Effective May 4, 1896, the Pennsylvania Railroad consolidated all of its railroads and several smaller properties in South Jersey into the West Jersey and Seashore Railroad. The WJ&S had lines coming from its Federal Street Terminal in Camden.

The "Main Line" ran to Atlantic City and to other shore points via Winslow Junction, and its line via Woodbury to Millville.

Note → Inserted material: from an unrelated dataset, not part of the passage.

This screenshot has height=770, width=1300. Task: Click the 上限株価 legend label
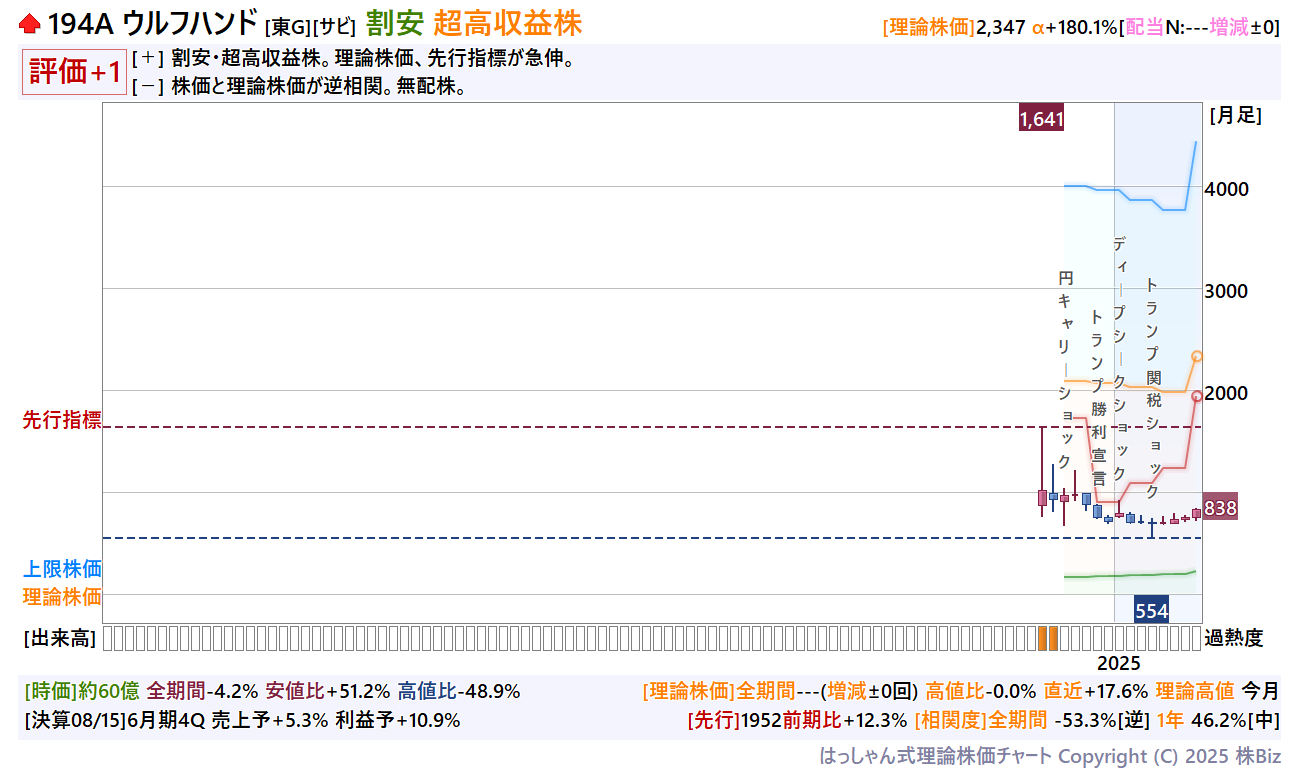click(62, 569)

It was electrified with 650 volt DC third rail and overhead lines, with branches going to Salem, and Deep Water Point from Woodbury, and Bridgeton from Glassboro.

While the WJ&S line via Woodbury was a pioneering example of railroad electrification, electric multiple unit (MU) service between Newfield and Atlantic City ended September 26, 1931. The PRSL only inherited the electrified Millville–Camden commuter rail service from WJ&S.

===Atlantic City Railroad===

Effective April 1, 1889, the Philadelphia and Reading Railway consolidated all of its railroads in Southern New Jersey into the Atlantic City Railroad (ACRR).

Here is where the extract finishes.